**WHAT YOU SHOULD DO:** Your job is to print, exactly, the lines in the data below from the line with "Task: Open the Help info icon" through the line with "to Purity /", both included, and to omit any picture.

**MATERIAL PROVIDED:**
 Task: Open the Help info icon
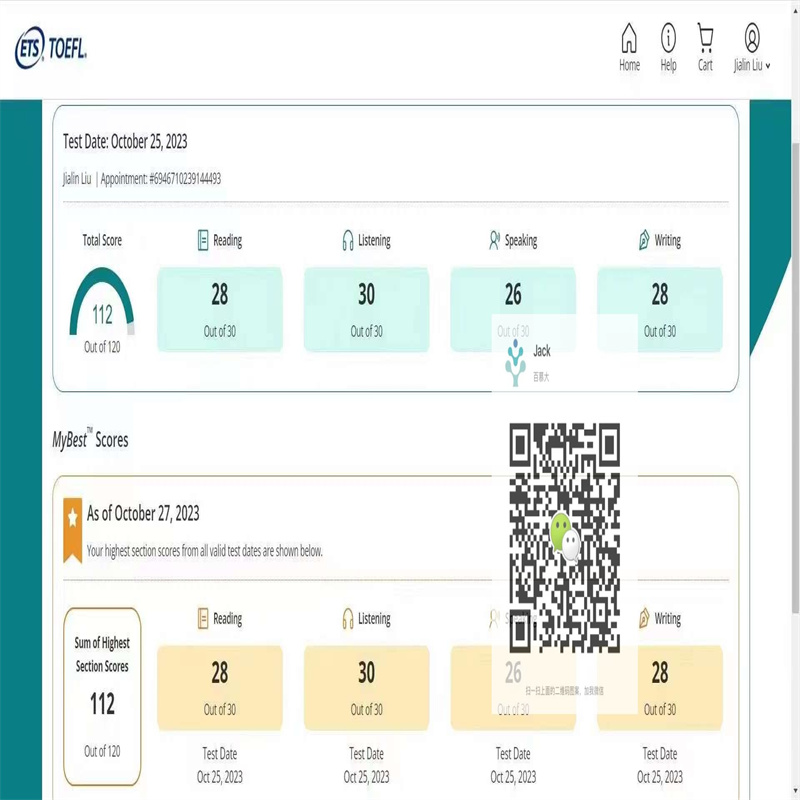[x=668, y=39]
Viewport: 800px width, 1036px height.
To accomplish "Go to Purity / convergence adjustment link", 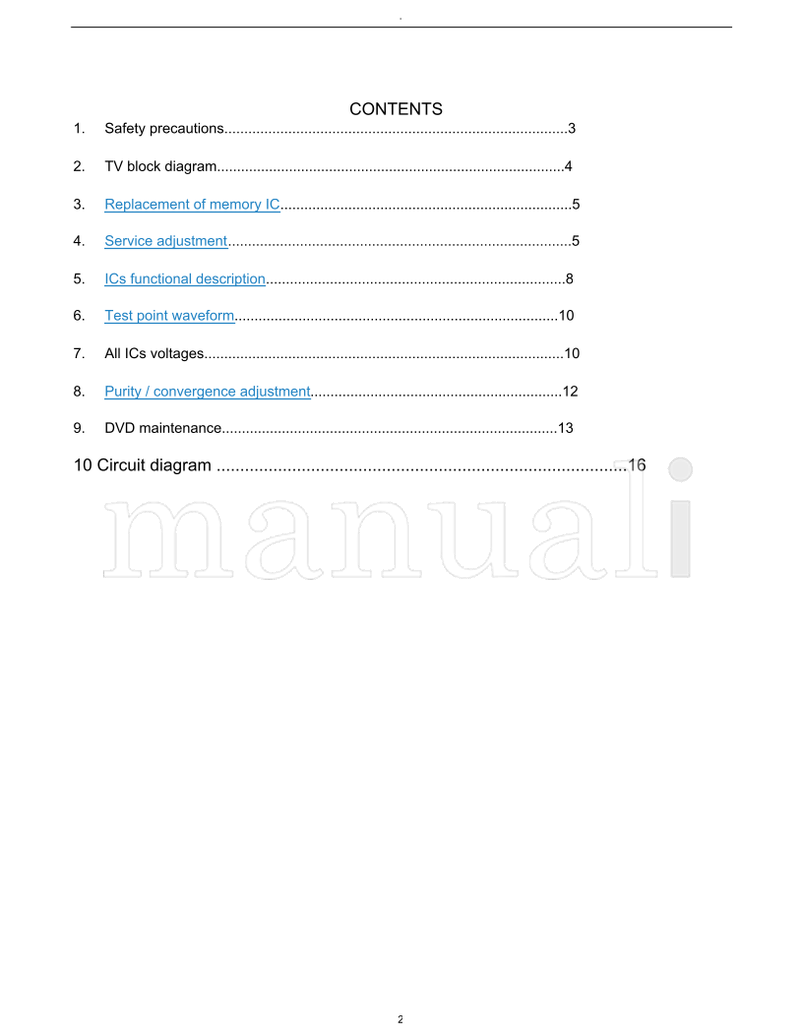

==

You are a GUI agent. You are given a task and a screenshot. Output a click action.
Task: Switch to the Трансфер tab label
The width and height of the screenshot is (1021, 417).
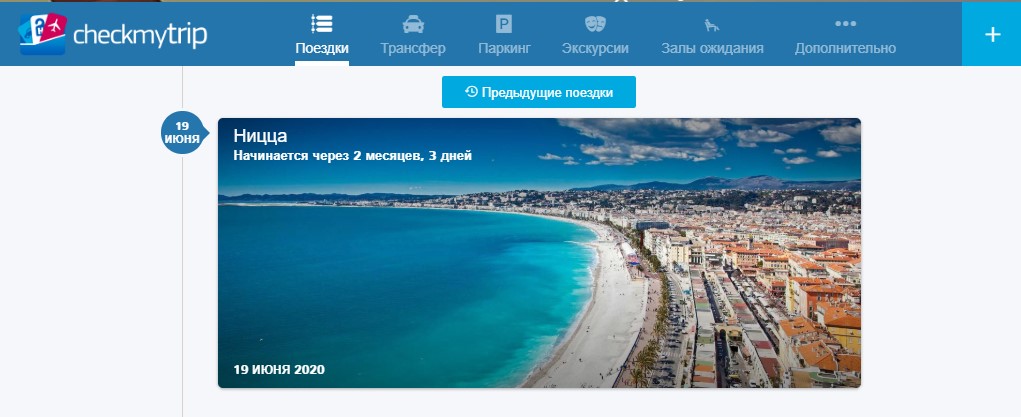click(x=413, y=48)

**ANSWER TO THE EXERCISE:**
 Task: Open the Help info icon
[x=668, y=39]
Viewport: 800px width, 1036px height.
To accomplish "Go to Purity / convergence adjustment link", 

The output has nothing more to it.